My nostrils flare at her questions. A part of me would tell her no, and slap her th
at she might understand I spoke truth to her. Still, my curious nature would know what final words she has for me.
“Speak it now,” I say. “And be quick with it.”
“You wrestle with the truth of my words,” says Mercy. “A goodly sign if ever I saw one.”
“You speak riddles, witch.”
“No. Only truth,” says Mercy. “This world is not the one you knew before, but you are adapting, Rebecca. If you survive this night, it may be you learn that which I did when I were near your age.”
“And what is that?”
“You can shape it.” Mercy grins. “For better or worse.”
-17-
All night I keep watch through the small crack. My gaze never wavers, even as Mercy snores.

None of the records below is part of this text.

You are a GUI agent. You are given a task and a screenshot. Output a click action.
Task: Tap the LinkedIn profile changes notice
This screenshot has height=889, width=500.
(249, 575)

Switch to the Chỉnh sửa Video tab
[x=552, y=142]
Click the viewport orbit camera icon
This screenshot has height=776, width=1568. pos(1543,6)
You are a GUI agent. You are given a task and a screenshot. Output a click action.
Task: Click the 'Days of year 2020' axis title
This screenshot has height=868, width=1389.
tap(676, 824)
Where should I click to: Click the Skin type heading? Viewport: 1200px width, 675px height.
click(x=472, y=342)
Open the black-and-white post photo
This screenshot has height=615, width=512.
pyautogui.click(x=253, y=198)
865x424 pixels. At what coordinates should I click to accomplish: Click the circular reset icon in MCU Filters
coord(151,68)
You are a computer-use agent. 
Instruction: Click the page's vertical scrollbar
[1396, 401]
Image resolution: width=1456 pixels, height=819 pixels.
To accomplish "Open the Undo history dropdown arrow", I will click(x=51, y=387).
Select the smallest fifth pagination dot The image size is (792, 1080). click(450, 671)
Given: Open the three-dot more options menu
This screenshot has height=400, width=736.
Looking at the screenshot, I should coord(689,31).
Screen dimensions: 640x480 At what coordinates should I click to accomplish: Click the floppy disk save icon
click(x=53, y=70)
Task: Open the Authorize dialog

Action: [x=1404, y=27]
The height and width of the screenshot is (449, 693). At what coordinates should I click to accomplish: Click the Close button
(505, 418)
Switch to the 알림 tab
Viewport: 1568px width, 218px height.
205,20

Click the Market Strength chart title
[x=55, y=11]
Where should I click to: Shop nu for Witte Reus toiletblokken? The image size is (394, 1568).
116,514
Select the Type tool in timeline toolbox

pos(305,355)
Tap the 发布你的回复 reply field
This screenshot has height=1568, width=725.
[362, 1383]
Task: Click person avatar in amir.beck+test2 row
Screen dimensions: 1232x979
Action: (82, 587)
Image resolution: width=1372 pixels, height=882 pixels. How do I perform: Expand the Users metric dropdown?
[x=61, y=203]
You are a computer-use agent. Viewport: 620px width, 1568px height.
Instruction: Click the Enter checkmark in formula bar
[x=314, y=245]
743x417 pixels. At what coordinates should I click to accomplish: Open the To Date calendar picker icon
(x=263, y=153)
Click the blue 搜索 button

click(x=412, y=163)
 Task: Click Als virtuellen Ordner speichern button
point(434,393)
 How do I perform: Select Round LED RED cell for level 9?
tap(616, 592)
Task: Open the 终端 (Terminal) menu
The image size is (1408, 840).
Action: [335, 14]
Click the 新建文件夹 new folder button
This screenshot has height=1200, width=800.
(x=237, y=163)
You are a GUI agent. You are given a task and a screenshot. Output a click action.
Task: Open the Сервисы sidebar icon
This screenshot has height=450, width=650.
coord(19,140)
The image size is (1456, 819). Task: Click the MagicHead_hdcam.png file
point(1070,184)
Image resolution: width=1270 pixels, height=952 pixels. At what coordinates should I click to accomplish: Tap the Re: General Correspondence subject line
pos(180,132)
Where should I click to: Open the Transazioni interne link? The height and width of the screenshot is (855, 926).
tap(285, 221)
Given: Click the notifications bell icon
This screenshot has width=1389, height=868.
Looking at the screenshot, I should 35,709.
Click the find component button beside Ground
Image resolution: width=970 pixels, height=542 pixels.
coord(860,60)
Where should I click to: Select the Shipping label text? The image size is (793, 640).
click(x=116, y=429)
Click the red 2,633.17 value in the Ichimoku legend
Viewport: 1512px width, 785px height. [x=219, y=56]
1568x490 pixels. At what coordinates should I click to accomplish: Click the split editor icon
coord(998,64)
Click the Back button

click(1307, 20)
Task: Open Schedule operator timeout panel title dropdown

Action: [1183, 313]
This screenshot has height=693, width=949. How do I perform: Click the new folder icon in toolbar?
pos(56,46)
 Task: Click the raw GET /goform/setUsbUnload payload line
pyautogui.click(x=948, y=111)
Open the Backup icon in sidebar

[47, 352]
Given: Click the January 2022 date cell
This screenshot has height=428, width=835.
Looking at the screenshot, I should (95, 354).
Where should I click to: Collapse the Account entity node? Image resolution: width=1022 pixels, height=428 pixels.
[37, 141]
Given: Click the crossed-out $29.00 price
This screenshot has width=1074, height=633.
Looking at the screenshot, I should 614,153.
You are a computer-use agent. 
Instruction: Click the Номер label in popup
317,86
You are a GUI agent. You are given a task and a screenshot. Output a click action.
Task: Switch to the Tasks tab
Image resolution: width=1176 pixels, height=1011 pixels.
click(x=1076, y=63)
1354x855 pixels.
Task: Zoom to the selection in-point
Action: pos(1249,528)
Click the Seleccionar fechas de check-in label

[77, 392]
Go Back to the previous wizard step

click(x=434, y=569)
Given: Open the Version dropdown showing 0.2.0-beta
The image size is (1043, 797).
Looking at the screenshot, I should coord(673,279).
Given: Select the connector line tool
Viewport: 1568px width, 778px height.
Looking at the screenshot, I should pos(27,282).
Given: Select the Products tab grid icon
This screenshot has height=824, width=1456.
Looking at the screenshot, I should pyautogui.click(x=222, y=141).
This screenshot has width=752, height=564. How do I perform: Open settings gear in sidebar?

Bishop, too, sleeps, his breath raspy and deep like a bear’s grumbling.
I rub my eyes, slap myself awake. I lean closer to the window, peering out, and note the night no longer holds its darkest sway, it giving way to hints of purple dawning in the east. Even in dark, a white carpet of ice tinges the grass blades.
Though the hearth fire has long since burned out, I give thanks at least the cabin logs shelter me with some of its former warmth.
I yawn upon leaning back, wonder if Mercy lied about Two Ravens to bide herself time. The sound of wood slapping wood wakes me quick.
A rifle barks, its sound hailing from Andrew and Mary’s position.
“Away with ye, ye bleedin’ harpies.” Bishop shouts behind me. He rises and his bearskin cover falls to the floor. Madness clouds his eyes as he brings his rifle to the ready, searching for the sound’s origin.
I grab up my own rifle, knocking over my chair as I run to the northwestern window for a better view.
“What was that, lass?” Bishop asks. “Do they come?”
“I know not.”
I squint out the window crack, and see Andrew stumble off the trade cabin porch, falling flat on his face.
“Oh no…” I say.
“George,” Andrew cries as he fumbles to find his feet. “George, I’m sorry.”
“Who’s that then?” Bishop asks.
“Andrew…” I say, as he wobbles in the middle of the yard, planting his rifle and using it to steady himself. “He’s drunk.”